[[ Supplied material open ]]
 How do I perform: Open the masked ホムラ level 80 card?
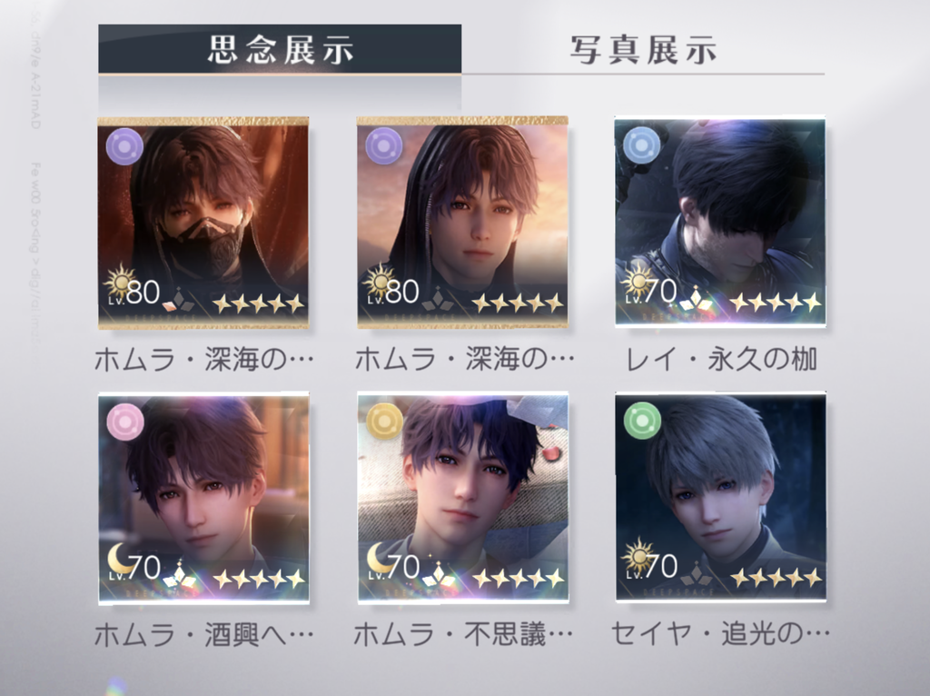tap(203, 224)
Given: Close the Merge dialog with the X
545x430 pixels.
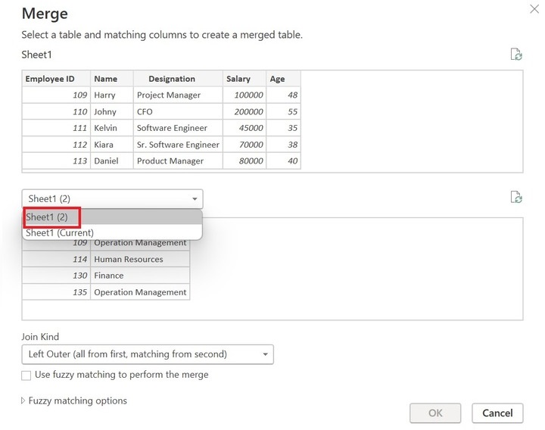Looking at the screenshot, I should 533,8.
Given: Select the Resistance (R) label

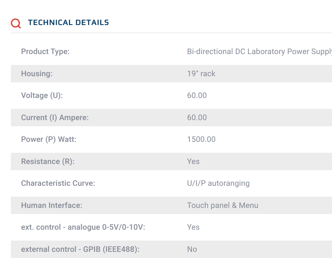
[[ Supplied material closed ]]
Problem description » Could you give the number of lines in the data above that contain the string "Given", with no other words?

Answer to the problem » 2